**Work required:** Beginning with the first line of the material, set down each line exactly as written, up to and including the line with "Sitemap (28, 2548)".

[Data to examine Boundary: Start]

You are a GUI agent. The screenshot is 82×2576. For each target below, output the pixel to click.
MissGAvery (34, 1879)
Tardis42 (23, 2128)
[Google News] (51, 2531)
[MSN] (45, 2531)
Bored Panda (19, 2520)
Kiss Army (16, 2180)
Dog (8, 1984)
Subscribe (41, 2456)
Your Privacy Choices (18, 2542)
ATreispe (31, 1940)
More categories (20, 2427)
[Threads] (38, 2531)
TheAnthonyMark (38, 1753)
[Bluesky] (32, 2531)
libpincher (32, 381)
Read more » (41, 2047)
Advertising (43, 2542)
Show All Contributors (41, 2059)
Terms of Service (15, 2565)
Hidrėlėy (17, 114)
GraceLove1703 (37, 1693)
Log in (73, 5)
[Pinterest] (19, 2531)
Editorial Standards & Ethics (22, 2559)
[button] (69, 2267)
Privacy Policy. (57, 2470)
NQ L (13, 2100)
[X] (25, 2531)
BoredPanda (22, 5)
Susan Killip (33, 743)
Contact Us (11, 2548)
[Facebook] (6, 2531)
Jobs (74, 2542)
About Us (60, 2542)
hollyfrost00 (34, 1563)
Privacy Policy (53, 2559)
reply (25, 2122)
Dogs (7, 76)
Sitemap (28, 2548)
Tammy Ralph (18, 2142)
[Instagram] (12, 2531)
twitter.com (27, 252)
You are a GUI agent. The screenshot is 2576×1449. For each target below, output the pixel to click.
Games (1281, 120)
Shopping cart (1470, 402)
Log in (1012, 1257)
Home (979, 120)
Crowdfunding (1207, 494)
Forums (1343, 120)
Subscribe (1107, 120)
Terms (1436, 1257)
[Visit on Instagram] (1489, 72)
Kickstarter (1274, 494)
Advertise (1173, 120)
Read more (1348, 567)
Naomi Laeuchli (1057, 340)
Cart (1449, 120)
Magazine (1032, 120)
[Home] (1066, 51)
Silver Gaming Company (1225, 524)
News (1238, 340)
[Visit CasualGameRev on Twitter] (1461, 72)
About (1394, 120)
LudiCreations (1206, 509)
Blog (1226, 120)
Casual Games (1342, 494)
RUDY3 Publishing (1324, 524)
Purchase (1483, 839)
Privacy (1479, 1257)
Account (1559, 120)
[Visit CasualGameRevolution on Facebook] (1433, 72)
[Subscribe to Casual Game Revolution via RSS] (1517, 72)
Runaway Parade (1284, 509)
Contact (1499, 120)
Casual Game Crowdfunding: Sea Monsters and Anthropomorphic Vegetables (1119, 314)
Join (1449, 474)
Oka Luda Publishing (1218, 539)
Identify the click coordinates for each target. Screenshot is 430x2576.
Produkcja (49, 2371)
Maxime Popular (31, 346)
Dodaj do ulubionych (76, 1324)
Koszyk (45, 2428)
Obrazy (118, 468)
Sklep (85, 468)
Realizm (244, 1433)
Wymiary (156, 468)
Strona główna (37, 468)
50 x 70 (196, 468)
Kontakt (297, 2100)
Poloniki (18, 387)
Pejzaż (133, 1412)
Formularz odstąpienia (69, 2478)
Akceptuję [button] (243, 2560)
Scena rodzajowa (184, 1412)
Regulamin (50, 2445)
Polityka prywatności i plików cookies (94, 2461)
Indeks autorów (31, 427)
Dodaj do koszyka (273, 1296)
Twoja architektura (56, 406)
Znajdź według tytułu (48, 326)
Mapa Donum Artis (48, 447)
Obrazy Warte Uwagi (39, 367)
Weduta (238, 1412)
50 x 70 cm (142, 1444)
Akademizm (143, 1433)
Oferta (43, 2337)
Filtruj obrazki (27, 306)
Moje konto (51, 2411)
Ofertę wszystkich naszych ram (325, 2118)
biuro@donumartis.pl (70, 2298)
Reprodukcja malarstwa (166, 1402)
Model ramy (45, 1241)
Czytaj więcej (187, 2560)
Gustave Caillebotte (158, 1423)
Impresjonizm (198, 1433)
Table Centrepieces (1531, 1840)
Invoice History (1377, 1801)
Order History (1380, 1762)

[Data to examine Boundary: End]

**Answer to this task:**
You are a GUI agent. The screenshot is 82×2576. For each target below, output the pixel to click.
MissGAvery (34, 1879)
Tardis42 (23, 2128)
[Google News] (51, 2531)
[MSN] (45, 2531)
Bored Panda (19, 2520)
Kiss Army (16, 2180)
Dog (8, 1984)
Subscribe (41, 2456)
Your Privacy Choices (18, 2542)
ATreispe (31, 1940)
More categories (20, 2427)
[Threads] (38, 2531)
TheAnthonyMark (38, 1753)
[Bluesky] (32, 2531)
libpincher (32, 381)
Read more » (41, 2047)
Advertising (43, 2542)
Show All Contributors (41, 2059)
Terms of Service (15, 2565)
Hidrėlėy (17, 114)
GraceLove1703 (37, 1693)
Log in (73, 5)
[Pinterest] (19, 2531)
Editorial Standards & Ethics (22, 2559)
[button] (69, 2267)
Privacy Policy. (57, 2470)
NQ L (13, 2100)
[X] (25, 2531)
BoredPanda (22, 5)
Susan Killip (33, 743)
Contact Us (11, 2548)
[Facebook] (6, 2531)
Jobs (74, 2542)
About Us (60, 2542)
hollyfrost00 (34, 1563)
Privacy Policy (53, 2559)
reply (25, 2122)
Dogs (7, 76)
Sitemap (28, 2548)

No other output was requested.